> **Assigned task A**: In the passage on AI in Africa, what does Hardy Pemhiwa call Yemurai?
> **Assigned task B**: Using the passage on AI in Africa, explain why Hardy Pemhiwa links AI to Africa's youth.
> **Assigned task C**: Copy the passage on AI in Africa from "Hardy Pemhiwa challenges" to "Hardy Pemhiwa, (08:30)".

Source passage: Begin

Hardy Pemhiwa challenges prevailing assumptions about Africa's role in the AI revolution, illustrating how AI, paired with digital infrastructure, is enabling vast social and economic transformations across the continent.
Challenging the Premise:
“You’re asking the wrong question. When will the world catch up to what Africa is doing with AI?”
— Hardy Pemhiwa, (03:45)
On Africa’s Youth:
“Africa’s demographic dividend is also one of its biggest challenges... Our biggest challenge is youth unemployment. And I think it’s one challenge that AI is uniquely placed to solve.”
— Hardy Pemhiwa, (06:20)
On Transformative Work:
“Yemurai is not a teacher. She’s not a nurse, she’s not an agronomist. What is she? She’s what we call an AI-amplified community entrepreneur.”
— Hardy Pemhiwa, (08:30)

Source passage: End
Supplied data: Begin

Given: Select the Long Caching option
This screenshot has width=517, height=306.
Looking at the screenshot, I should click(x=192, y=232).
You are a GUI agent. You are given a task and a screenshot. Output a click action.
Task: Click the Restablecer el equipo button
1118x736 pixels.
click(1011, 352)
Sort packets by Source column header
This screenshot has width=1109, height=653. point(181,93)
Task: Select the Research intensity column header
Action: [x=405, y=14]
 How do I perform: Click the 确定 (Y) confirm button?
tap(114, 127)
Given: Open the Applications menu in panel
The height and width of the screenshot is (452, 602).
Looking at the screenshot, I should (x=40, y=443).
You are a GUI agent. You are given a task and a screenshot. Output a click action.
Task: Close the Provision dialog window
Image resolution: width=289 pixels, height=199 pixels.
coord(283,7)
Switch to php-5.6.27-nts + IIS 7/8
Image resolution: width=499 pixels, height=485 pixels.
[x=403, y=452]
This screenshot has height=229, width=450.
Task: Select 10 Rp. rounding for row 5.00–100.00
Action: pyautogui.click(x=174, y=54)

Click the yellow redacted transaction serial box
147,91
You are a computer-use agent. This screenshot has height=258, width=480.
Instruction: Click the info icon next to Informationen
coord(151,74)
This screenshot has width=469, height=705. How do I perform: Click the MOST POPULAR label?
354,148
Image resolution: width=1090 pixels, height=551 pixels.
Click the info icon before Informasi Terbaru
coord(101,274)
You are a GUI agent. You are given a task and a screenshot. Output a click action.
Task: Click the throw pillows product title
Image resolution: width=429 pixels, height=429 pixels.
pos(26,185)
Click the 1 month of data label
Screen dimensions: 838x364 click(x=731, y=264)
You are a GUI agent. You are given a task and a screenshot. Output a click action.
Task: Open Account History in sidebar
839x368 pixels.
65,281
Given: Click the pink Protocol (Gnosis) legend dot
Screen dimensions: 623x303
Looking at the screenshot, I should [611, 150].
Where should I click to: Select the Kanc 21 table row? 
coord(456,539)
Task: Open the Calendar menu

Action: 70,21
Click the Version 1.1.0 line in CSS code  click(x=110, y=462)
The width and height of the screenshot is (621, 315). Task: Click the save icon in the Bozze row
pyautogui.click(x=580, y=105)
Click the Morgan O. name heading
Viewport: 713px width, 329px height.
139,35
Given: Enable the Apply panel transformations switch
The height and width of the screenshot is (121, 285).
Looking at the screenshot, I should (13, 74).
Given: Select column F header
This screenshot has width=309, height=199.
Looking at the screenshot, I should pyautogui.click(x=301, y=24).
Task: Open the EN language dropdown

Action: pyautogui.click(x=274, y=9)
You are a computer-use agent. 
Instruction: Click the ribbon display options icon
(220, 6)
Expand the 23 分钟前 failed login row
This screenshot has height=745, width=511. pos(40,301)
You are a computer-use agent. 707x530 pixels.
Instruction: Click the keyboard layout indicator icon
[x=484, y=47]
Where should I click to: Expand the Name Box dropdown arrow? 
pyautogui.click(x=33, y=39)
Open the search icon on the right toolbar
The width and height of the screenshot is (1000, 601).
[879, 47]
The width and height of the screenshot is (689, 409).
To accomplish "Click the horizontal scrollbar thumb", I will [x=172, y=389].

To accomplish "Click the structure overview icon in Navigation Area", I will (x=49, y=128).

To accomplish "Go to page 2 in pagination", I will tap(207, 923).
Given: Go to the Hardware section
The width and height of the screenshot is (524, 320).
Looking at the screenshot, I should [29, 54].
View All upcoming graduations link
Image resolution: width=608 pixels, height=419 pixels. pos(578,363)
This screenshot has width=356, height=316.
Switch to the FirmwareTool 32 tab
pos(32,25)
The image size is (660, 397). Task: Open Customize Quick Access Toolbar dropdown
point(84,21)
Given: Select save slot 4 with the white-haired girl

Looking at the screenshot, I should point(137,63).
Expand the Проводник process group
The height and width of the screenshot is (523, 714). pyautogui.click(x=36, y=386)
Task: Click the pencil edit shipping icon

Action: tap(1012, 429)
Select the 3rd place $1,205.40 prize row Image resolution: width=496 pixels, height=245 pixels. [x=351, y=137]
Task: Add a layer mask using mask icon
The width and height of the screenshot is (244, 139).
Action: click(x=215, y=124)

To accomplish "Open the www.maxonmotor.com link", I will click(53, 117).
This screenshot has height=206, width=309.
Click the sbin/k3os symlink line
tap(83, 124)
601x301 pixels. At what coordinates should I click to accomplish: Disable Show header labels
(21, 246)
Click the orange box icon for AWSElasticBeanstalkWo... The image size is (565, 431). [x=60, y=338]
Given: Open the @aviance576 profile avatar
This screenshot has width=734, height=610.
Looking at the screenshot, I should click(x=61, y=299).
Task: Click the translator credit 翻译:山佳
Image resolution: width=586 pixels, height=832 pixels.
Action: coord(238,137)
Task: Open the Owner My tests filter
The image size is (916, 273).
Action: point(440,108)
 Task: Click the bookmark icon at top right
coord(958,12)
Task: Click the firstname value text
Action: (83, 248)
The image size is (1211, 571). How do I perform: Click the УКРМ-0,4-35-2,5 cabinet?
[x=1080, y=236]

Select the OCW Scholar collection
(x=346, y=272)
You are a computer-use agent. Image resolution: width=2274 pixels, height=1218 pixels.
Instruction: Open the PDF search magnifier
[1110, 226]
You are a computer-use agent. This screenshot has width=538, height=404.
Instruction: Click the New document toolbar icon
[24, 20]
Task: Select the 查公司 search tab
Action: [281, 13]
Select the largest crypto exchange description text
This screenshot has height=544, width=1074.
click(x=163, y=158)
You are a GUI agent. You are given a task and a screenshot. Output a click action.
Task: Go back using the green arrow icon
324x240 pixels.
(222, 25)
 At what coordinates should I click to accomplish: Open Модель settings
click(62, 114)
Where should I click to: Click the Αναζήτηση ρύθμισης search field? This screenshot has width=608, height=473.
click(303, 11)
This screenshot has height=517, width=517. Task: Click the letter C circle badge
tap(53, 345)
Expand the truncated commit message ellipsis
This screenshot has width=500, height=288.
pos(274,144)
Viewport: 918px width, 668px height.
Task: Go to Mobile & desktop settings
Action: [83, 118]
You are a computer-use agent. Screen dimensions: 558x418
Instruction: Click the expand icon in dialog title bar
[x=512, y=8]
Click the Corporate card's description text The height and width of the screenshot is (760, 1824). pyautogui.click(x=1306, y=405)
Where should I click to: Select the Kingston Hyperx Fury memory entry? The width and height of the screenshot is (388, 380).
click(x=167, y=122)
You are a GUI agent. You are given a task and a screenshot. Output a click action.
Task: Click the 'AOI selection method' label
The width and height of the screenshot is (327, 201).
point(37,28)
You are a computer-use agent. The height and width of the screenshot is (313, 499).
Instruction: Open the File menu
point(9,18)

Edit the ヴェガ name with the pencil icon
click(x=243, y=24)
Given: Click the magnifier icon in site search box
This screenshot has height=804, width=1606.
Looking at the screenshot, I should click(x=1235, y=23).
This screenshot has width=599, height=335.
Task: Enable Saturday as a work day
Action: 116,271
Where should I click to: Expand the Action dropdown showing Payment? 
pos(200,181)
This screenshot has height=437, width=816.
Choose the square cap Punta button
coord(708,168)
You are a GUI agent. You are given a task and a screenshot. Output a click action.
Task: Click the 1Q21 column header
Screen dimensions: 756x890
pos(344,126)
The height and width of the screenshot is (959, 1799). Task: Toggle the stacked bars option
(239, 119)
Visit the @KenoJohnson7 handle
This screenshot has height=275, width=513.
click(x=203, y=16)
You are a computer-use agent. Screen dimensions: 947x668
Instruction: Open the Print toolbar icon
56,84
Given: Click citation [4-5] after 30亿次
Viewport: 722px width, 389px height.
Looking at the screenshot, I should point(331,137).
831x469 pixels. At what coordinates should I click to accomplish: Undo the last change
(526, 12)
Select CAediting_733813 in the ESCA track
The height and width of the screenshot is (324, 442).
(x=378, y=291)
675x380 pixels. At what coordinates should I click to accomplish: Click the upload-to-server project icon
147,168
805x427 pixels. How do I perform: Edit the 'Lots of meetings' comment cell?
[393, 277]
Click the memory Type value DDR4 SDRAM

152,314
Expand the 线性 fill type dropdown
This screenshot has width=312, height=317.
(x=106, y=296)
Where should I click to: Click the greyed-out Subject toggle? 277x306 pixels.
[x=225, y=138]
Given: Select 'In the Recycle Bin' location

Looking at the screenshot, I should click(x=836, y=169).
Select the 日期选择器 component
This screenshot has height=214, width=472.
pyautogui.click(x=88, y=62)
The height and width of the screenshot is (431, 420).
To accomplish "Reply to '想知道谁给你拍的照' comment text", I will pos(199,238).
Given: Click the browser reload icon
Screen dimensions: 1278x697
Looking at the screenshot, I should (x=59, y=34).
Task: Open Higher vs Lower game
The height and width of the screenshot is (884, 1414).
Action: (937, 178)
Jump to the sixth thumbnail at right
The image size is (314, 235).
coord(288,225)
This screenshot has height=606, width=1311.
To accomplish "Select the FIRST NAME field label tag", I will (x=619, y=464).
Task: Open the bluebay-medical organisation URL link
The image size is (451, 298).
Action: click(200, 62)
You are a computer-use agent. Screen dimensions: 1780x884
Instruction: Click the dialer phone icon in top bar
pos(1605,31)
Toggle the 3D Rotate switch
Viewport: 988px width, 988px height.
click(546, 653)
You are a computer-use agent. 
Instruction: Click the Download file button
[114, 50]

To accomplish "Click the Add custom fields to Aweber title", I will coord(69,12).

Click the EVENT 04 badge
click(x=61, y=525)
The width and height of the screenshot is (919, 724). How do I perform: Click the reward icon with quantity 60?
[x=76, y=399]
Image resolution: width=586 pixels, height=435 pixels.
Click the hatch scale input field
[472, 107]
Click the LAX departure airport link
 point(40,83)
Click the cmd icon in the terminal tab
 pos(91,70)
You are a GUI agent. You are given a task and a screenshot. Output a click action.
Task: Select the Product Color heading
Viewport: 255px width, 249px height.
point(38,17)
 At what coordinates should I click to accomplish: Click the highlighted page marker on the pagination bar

Supplied data: End

> **Solution A**: He calls her an AI-amplified community entrepreneur.

> **Solution B**: He names youth unemployment as the continent's biggest challenge. He considers it a challenge that AI is uniquely placed to solve.

> **Solution C**:
Hardy Pemhiwa challenges prevailing assumptions about Africa's role in the AI revolution, illustrating how AI, paired with digital infrastructure, is enabling vast social and economic transformations across the continent.
Challenging the Premise:
“You’re asking the wrong question. When will the world catch up to what Africa is doing with AI?”
— Hardy Pemhiwa, (03:45)
On Africa’s Youth:
“Africa’s demographic dividend is also one of its biggest challenges... Our biggest challenge is youth unemployment. And I think it’s one challenge that AI is uniquely placed to solve.”
— Hardy Pemhiwa, (06:20)
On Transformative Work:
“Yemurai is not a teacher. She’s not a nurse, she’s not an agronomist. What is she? She’s what we call an AI-amplified community entrepreneur.”
— Hardy Pemhiwa, (08:30)